### What is needed
Reading the records below, find how many lines include the word "icon" and give that number alone.

### Source material
○ ○ ○ ○

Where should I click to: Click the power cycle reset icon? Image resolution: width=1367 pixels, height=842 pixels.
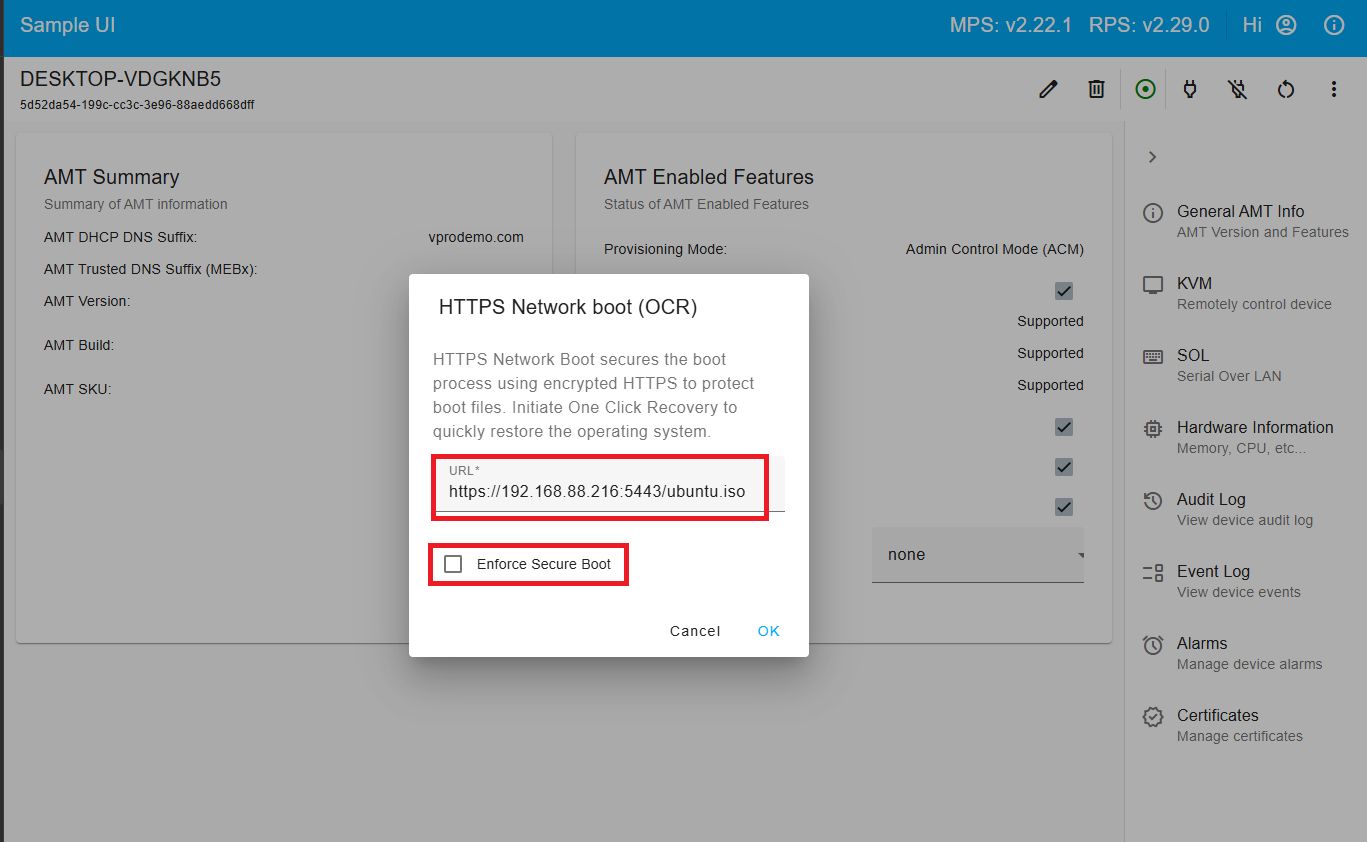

○ ○ ○ ○

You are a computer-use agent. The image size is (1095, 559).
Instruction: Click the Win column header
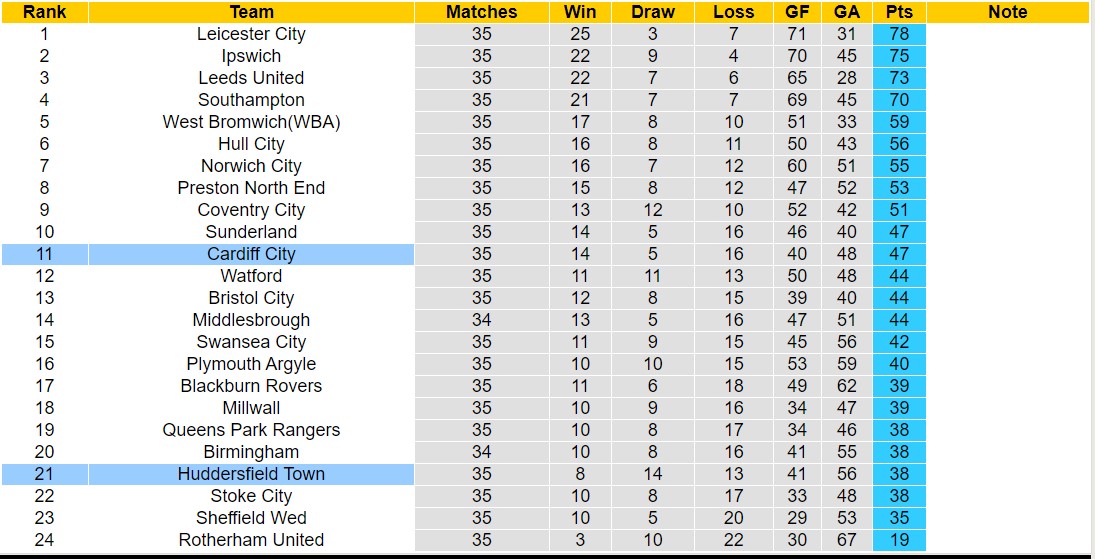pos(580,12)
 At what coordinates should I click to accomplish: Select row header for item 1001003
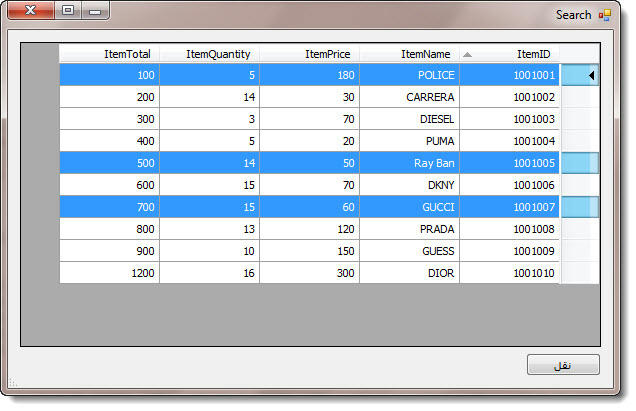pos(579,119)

○ ○ ○ ○

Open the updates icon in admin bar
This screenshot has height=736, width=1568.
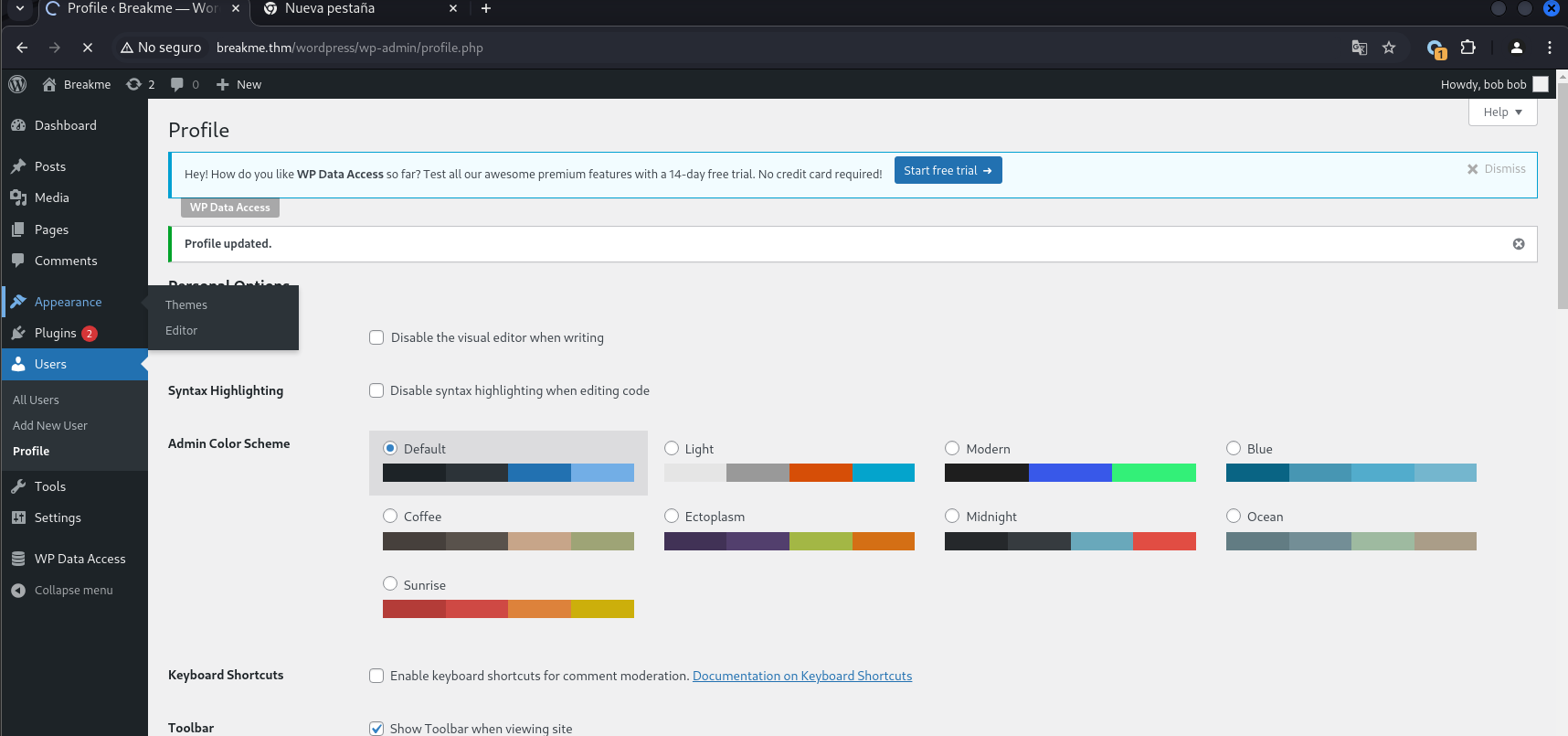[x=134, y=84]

○ ○ ○ ○

### Reply to the exercise
2